Le commandant se rendit à ce conseil. Le Resolute s’approcha de l’île de Koumbeni. Pendant la matinée du 16 avril, le ballon fut mis en sûreté au milieu d’une clairière, entre les grands bois dont le sol est hérissé.
On dressa deux mats hauts de quatre-vingts pieds et placés à une pareille distance l’un de l’autre ; un jeu de poulies fixées à leur extrémité permit d’enlever l’aérostat au moyen d’un câble transversal ; il était alors entièrement dégonflé. Le ballon intérieur se trouvait rattaché au sommet du ballon extérieur de manière à être soulevé comme lui.
C’est à l’appendice inférieur de chaque ballon que furent fixés les deux tuyaux d’introduction de l’hydrogène.
La journée du 17 se passa à disposer l’appareil destiné à produire le gaz ; il se composait de trente tonneaux, dans lesquels la décomposition de l’eau se faisait au moyen de ferraille et d’acide sulfurique mis en présence dans une grande quantité d’eau.

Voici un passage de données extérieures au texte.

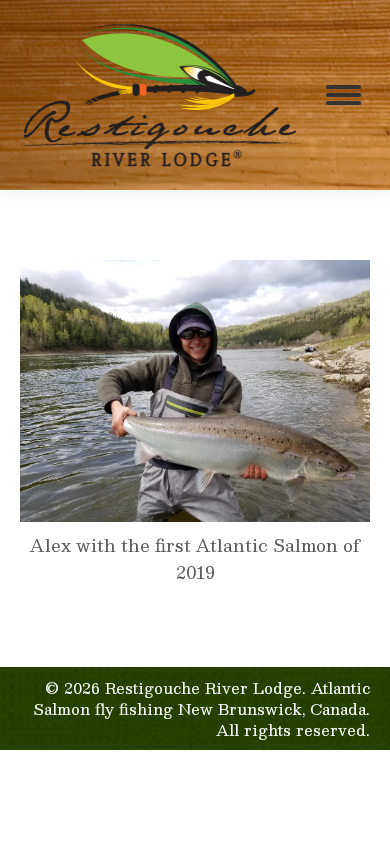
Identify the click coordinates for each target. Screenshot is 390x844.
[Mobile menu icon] (343, 95)
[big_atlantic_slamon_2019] (195, 391)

L’hydrogène se rendait dans une vaste tonne centrale après avoir été lavé à son passage, et de là il passait dans chaque aérostat par les tuyaux d’introduction. De cette façon, chacun d’eux se remplissait d’une quantité de gaz parfaitement déterminée.
Il fallut employer, pour cette opération, dix-huit cent soixante-six gallons[28] d’acide sulfurique, seize mille cinquante livres de fer[29] et neuf cent soixante-six gallons d’eau[30].
Cette opération commença dans la nuit suivante, vers trois heures du matin ; elle dura près de huit heures. Le lendemain, l’aérostat, recouvert de son filet, se balançait gracieusement au-dessus de la nacelle, retenu par un grand nombre de sacs de terre. L’appareil de dilatation fut monté avec un grand soin, et les tuyaux sortant de l’aérostat furent adaptés à la boîte cylindrique.
Les ancres, les cordes, les instruments, les couvertures de voyage, la tente, les vivres, les armes, durent prendre dans la nacelle la place qui leur était assignée ; la provision d’eau fut faite à Zanzibar. Les deux cents livres de lest furent réparties dans cinquante sacs placés au fond de la nacelle, mais cependant à portée de la main.
Ces préparatifs se terminaient vers cinq heures du soir ; des sentinelles veillaient sans cesse autour de l’île, et les embarcations du Resolute sillonnaient le canal.
Les nègres continuaient à manifester leur colère par des cris, des grimaces et des contorsions. Les sorciers parcouraient les groupes irrités, en soufflant sur toute cette irritation ; quelques fanatiques essayèrent de gagner l’île à la nage, mais on les éloigna facilement.
Alors les sortilèges et les incantations commencèrent ; les faiseurs de pluie, qui prétendent commander aux nuages, appelèrent les ouragans et les « averses de pierres[31] » à leur secours ; pour cela, ils cueillirent des feuilles de tous les arbres différents du pays ; ils les firent bouillir à petit feu, pendant que l’on tuait un mouton en lui enfonçant une longue aiguille dans le cœur. Mais, en dépit de leurs cérémonies, le ciel demeura pur, et ils en furent pour leur mouton et leurs grimaces.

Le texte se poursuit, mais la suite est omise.